Overall, our study provides significant insights on the clinical presentation and outcome of primary headache among children. Early identification and intervention of primary headache disorders in pediatric population is important to improve quality of life of children with headache. This is the first study in Kenya that investigated the clinical and radiological patterns of children and adolescents with primary headache. There are however some limitations to the study. First, the information obtained was limited to the data found in the patients’ files. Secondly, the study was conducted in a single center which is a tertiary hospital and might not be representative of the general pediatric population. Further studies with larger sample size should be conducted.
Conclusion
In our study, migraine was the most common primary headache.
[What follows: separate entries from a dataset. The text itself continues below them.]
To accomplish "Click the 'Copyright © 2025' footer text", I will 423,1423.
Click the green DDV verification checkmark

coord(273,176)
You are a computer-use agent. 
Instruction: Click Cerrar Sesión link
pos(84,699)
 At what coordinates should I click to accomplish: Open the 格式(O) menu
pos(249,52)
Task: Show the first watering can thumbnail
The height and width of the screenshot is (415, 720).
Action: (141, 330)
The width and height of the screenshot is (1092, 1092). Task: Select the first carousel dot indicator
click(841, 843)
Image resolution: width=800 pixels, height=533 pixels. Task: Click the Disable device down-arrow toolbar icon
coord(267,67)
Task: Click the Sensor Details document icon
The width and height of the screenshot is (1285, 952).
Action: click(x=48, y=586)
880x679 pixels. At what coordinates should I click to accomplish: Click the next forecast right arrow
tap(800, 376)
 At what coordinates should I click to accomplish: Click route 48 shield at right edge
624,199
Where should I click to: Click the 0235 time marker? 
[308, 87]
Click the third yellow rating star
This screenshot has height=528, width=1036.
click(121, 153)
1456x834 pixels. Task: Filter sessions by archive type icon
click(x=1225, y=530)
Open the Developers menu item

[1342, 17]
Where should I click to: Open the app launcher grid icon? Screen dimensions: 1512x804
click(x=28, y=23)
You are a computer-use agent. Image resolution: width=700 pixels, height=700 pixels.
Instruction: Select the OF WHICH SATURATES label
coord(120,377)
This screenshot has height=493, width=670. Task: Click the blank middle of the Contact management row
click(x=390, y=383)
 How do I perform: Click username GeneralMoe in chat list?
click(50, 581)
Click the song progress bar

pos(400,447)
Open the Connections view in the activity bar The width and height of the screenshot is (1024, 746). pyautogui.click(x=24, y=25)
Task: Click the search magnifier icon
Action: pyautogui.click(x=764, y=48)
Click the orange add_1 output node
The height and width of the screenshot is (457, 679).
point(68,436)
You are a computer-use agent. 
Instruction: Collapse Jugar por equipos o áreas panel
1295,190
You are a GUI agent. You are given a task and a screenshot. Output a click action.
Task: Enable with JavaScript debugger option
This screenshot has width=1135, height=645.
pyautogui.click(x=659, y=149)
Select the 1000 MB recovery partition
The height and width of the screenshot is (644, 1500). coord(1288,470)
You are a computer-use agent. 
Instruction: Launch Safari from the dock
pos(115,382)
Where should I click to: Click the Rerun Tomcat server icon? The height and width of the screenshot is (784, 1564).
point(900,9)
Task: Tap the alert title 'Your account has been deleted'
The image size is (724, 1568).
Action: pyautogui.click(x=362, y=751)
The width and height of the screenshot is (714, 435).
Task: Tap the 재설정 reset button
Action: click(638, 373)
Detailed clinical history and physical examination is necessary for diagnosis and avoids unnecessary and costly investigations. Severe disability can be prevented by use of proper prophylaxis. There are substantial challenges to accessibility of newer and safer therapeutic options in our setting. This requires significant investment to include such medicines in the essential list of drugs. Where resources are limited, sodium valproate and other therapeutic options can be chosen to alleviate pain and reduce disability in children suffering from primary headache.